Little Regulation of PA Gas Well Waste

Are PA gas wells tainting our water?


Pittsburgh, Pennsylvania and other parts of the country’s drinking water may become affected by gas well drilling waste water says a recent New York Times Article. Read the complete article here.

As a result of new drilling techniques, Pennsylvania drilling companies are now able unlock the enormous deposits of natural gas. The benefits however- cleaner energy for the next hundred years- comes with a price tag. The new drilling method — known as high-volume horizontal hydraulic fracturing, or hydrofracking — poses significant risks to Pittsburgh and Pennsylvania’s environment.
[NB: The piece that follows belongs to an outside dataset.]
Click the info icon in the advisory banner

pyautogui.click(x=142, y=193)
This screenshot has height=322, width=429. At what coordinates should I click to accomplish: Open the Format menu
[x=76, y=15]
The Times article notes that hydrofracking, produces millions of gallons of wastewater that is full of highly corrosive salts, carcinogens like benzene and radioactive elements like radium, all of which can occur naturally thousands of feet underground. The waste is exacerbated by carcinogenic materials that are often added to the wastewater by the chemicals used in the hydrofracking itself.

Recent documents uncovered by reporters from The Times, from the Environmental Protection Agency, reveal that the wastewater, which is sometimes hauled to sewage plants not designed to treat it and then discharged into rivers that supply drinking water, contains radioactivity at levels higher than previously known, and far higher than the level that federal regulators say is safe for these treatment plants to handle.

Most alarming for residents of Pittsburgh and Pennsylvania as a whole is that “many E.P.A. scientists are alarmed, warning that the drilling waste is a threat to drinking water in Pennsylvania. Their concern is based partly on a 2009 study, never made public, written by an E.P.A. consultant who concluded that some sewage treatment plants were incapable of removing certain drilling waste contaminants and were probably violating the law.”

What I found disturbing in this article is that the EPA is doing little and currently most treatment plants in Pennsylvania are allowed to accept drilling waste without having to test for radioactivity. The matter is compounded by the fact that “most drinking-water intake plants downstream from [these] sewage treatment plants in Pennsylvania have not tested for radioactivity since before 2006, even though the drilling boom began in 2008.“

Put more simply, there is no way of guaranteeing that the drinking water in the parts of Pennsylvania served by these water treatment plants is safe.

The Time article notes that “the risks are particularly severe in Pennsylvania, which has seen a sharp increase in drilling, with roughly 71,000 active gas wells, up from about 36,000 in 2000. The level of radioactivity in the wastewater has sometimes been hundreds or even thousands of times the maximum allowed by the federal standard for drinking water.”

In Pennsylvania, “sewage treatment plant operators say they are far less capable of removing radioactive contaminants than most other toxic substances.” Sadly, most of the facilities in Pennsylvania cannot remove enough of the radioactive material to meet federal drinking-water standards before discharging the wastewater into rivers, sometimes just miles upstream from drinking-water intake plants.”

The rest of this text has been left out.